A searing pain burned in Blake’s head. He dropped to his knees and covered his ears as the agony sharpened. That terrible creature residing in Mikey’s body burrowed deep into Blake’s mind. It sought to control his body. Blake grabbed his head, fell on his side, and curled into a ball as everything went black.
“And when I opened my eyes,” Blake said to me, “I was in the white room with Melchior.”
The bus turned down Pine Street, heading toward us. “What happened?” I asked, confused by the ending to Blake’s story.
“Mikey was a somnambulist, and apparently, some psycho Mara had taken over his body. Even though Mikey was stronger, it wanted my body because I was older. Right when it tried to possess me, the agents came in and extracted me.”
&n
bsp; “Where’d they take Mikey?”
“Under the Heka Building, like they do with all somnambulists.”
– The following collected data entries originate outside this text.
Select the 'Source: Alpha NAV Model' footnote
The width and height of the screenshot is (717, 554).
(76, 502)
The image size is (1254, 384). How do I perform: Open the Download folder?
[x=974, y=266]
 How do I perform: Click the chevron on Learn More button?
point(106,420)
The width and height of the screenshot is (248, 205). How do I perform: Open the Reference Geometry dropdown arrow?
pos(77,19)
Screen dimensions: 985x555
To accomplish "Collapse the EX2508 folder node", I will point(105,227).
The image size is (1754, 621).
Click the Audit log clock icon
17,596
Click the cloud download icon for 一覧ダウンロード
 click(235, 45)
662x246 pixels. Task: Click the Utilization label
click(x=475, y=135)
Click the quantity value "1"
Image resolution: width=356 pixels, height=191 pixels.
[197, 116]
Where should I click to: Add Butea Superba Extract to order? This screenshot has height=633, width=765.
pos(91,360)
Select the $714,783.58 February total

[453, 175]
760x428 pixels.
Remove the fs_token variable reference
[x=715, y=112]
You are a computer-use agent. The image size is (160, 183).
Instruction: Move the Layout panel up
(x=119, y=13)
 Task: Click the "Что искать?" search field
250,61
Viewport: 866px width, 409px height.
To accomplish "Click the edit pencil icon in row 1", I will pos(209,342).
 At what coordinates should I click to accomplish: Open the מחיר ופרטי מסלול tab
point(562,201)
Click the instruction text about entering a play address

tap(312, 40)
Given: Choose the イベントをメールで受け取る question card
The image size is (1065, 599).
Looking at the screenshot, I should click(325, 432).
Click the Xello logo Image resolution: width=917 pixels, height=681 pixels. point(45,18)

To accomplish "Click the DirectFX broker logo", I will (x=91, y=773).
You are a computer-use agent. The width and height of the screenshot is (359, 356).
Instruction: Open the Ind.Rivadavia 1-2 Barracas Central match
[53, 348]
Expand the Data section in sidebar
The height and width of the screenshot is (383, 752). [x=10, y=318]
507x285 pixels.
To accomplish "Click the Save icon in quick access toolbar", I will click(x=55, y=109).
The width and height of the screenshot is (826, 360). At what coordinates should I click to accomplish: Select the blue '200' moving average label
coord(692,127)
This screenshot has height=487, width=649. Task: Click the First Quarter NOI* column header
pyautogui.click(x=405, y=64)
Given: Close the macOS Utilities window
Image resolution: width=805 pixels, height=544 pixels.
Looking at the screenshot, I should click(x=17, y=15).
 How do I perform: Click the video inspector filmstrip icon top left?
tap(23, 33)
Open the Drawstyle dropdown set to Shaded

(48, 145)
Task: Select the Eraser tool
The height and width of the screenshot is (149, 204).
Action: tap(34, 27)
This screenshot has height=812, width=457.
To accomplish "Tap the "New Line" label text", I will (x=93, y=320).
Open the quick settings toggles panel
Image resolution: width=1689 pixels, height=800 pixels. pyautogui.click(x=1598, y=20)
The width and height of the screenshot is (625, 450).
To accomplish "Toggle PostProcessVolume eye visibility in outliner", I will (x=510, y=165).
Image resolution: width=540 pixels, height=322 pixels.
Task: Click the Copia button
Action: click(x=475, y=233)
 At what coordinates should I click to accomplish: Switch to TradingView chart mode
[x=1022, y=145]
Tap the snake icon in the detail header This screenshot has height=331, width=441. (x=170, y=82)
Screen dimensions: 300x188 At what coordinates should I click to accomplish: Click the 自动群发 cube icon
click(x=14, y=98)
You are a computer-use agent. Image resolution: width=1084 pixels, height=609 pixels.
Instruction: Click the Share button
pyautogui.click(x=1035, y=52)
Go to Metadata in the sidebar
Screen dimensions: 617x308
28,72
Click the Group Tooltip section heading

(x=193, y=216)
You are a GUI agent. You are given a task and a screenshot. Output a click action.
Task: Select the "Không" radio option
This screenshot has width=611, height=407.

“You think the Mikey that spoke to me over the radio is the same person?”
“I don’t know. Luther did say this place was for the Institute’s highest security risks. My only question is: Why haven’t we seen him in here? Why did he have to speak to you through a radio?”
“You think it’s a Mara trying to trick us?” I asked.
“I don’t know, but if it’s the same Mikey, I doubt the Institute would’ve left him possessed. And even if it is Mikey and he’s still possessed, he just told us we were trapped here. He didn’t tell you about Luther or anything.”
“What if he’s manipulating us. Like the black cat Mara did with Gaspar?”
“We don’t have many choices, Johnny. We either stay here, or trust Mikey and Luther.”
The bus pulled up then. I said goodbye to Blake and boarded. I didn’t doubt that the Mikey from Blake’s story and the Mikey who spoke to me over the radio might be the same person, but if that was the case, where was he and why was he helping us?
Chapter 7
The bus stopped between the high school and the library. I didn’t need to get caught, so I hurried to my house and stole inside before anyone saw me. Dad’s copy skulking around, waiting to eavesdrop, threatened to complicate things. “Dad,” I called as I walked in. No one said anything back, so I decided to wait for Alison. Not even one text dinged my phone all day. Even the copy spared me the obligatory, “Hey, son, how are you?” Alison’s silence made me nervous, though. I messaged her: Where are you?
Alison texted back, I’ll be there in a while.
Probably out with Tiffany again, I thought. After everything we’d talked about, Alison still just wanted to play pretend, a willing prisoner in a jail of enticing lies. The living room’s drawn curtain cast everything in darkness. I parted it a bit and checked outside. Cottony gray clouds still dressed the sky, but the rain had ceased some time ago. Hopefully, the weather stayed that way. Looking for Luther’s cave during a downpour sounded like a nightmare. Two neighbors—a burly man with white hair and a bald spot, and a middle-aged woman with a red bob and a minidress—talked near a mailbox across the street. Their conversation didn’t look too lively. The man sorted through the mail in his hands while the woman spoke. Paranoia arose in me. In any other circumstance these innocuous neighbors didn’t warrant a second glance, but here they could be wizards or copies. They turned and stared simultaneously, and I shut the curtains. I stretched across the couch and waited for Alison to show up.